╭──

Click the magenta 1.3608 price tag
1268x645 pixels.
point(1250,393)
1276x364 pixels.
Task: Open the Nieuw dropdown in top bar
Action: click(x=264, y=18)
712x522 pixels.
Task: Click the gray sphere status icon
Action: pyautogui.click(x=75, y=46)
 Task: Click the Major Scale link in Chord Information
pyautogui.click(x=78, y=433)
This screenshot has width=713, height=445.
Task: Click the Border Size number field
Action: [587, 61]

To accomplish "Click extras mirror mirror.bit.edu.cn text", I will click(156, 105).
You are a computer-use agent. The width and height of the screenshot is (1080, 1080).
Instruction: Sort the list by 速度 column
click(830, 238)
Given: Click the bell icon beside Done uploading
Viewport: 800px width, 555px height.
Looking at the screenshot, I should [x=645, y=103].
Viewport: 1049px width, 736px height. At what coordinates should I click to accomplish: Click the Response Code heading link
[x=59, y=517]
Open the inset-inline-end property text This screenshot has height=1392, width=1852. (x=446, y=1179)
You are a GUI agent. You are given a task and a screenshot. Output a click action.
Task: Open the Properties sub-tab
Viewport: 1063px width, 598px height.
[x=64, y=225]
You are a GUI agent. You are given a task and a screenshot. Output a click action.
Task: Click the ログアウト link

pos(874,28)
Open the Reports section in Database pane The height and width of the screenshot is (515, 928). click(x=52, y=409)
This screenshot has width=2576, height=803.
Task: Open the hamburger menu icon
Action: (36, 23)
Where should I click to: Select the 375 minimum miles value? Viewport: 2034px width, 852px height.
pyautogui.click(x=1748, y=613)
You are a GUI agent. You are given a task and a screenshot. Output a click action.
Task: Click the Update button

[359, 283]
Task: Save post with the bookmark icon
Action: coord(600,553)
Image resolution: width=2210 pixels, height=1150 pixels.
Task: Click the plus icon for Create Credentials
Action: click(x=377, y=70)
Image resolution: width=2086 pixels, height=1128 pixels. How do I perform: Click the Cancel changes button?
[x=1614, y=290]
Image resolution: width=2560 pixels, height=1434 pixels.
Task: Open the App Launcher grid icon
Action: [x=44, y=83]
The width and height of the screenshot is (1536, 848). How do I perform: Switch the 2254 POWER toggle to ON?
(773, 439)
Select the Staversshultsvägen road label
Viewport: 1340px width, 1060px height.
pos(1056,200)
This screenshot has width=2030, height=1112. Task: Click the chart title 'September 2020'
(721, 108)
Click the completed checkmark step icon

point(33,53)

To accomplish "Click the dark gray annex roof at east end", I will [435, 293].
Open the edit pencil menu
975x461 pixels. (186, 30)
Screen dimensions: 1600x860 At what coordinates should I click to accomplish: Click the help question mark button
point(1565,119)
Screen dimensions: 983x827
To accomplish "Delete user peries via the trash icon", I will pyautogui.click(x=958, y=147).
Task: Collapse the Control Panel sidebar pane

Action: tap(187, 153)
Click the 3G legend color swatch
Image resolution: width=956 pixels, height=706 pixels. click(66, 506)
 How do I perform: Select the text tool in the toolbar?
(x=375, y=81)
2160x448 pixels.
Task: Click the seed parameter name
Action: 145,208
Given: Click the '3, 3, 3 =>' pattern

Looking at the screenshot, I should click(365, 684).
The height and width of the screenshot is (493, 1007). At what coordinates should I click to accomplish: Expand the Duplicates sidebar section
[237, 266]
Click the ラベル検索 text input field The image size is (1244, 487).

╰──

### [EXERCISE REQUIREMENTS]
Please reproduce all of the material above verbatim, line for line.

### [TASK OUTPUT]
Click the magenta 1.3608 price tag
1268x645 pixels.
point(1250,393)
1276x364 pixels.
Task: Open the Nieuw dropdown in top bar
Action: click(x=264, y=18)
712x522 pixels.
Task: Click the gray sphere status icon
Action: pyautogui.click(x=75, y=46)
 Task: Click the Major Scale link in Chord Information
pyautogui.click(x=78, y=433)
This screenshot has width=713, height=445.
Task: Click the Border Size number field
Action: [587, 61]

To accomplish "Click extras mirror mirror.bit.edu.cn text", I will click(156, 105).
You are a computer-use agent. The width and height of the screenshot is (1080, 1080).
Instruction: Sort the list by 速度 column
click(830, 238)
Given: Click the bell icon beside Done uploading
Viewport: 800px width, 555px height.
Looking at the screenshot, I should [x=645, y=103].
Viewport: 1049px width, 736px height. At what coordinates should I click to accomplish: Click the Response Code heading link
[x=59, y=517]
Open the inset-inline-end property text This screenshot has height=1392, width=1852. (x=446, y=1179)
You are a GUI agent. You are given a task and a screenshot. Output a click action.
Task: Open the Properties sub-tab
Viewport: 1063px width, 598px height.
[x=64, y=225]
You are a GUI agent. You are given a task and a screenshot. Output a click action.
Task: Click the ログアウト link

pos(874,28)
Open the Reports section in Database pane The height and width of the screenshot is (515, 928). click(x=52, y=409)
This screenshot has width=2576, height=803.
Task: Open the hamburger menu icon
Action: (36, 23)
Where should I click to: Select the 375 minimum miles value? Viewport: 2034px width, 852px height.
pyautogui.click(x=1748, y=613)
You are a GUI agent. You are given a task and a screenshot. Output a click action.
Task: Click the Update button

[359, 283]
Task: Save post with the bookmark icon
Action: coord(600,553)
Image resolution: width=2210 pixels, height=1150 pixels.
Task: Click the plus icon for Create Credentials
Action: click(x=377, y=70)
Image resolution: width=2086 pixels, height=1128 pixels. How do I perform: Click the Cancel changes button?
[x=1614, y=290]
Image resolution: width=2560 pixels, height=1434 pixels.
Task: Open the App Launcher grid icon
Action: [x=44, y=83]
The width and height of the screenshot is (1536, 848). How do I perform: Switch the 2254 POWER toggle to ON?
(773, 439)
Select the Staversshultsvägen road label
Viewport: 1340px width, 1060px height.
pos(1056,200)
This screenshot has width=2030, height=1112. Task: Click the chart title 'September 2020'
(721, 108)
Click the completed checkmark step icon

point(33,53)

To accomplish "Click the dark gray annex roof at east end", I will [435, 293].
Open the edit pencil menu
975x461 pixels. (186, 30)
Screen dimensions: 1600x860 At what coordinates should I click to accomplish: Click the help question mark button
point(1565,119)
Screen dimensions: 983x827
To accomplish "Delete user peries via the trash icon", I will pyautogui.click(x=958, y=147).
Task: Collapse the Control Panel sidebar pane

Action: tap(187, 153)
Click the 3G legend color swatch
Image resolution: width=956 pixels, height=706 pixels. click(66, 506)
 How do I perform: Select the text tool in the toolbar?
(x=375, y=81)
2160x448 pixels.
Task: Click the seed parameter name
Action: 145,208
Given: Click the '3, 3, 3 =>' pattern

Looking at the screenshot, I should click(365, 684).
The height and width of the screenshot is (493, 1007). At what coordinates should I click to accomplish: Expand the Duplicates sidebar section
[237, 266]
Click the ラベル検索 text input field The image size is (1244, 487).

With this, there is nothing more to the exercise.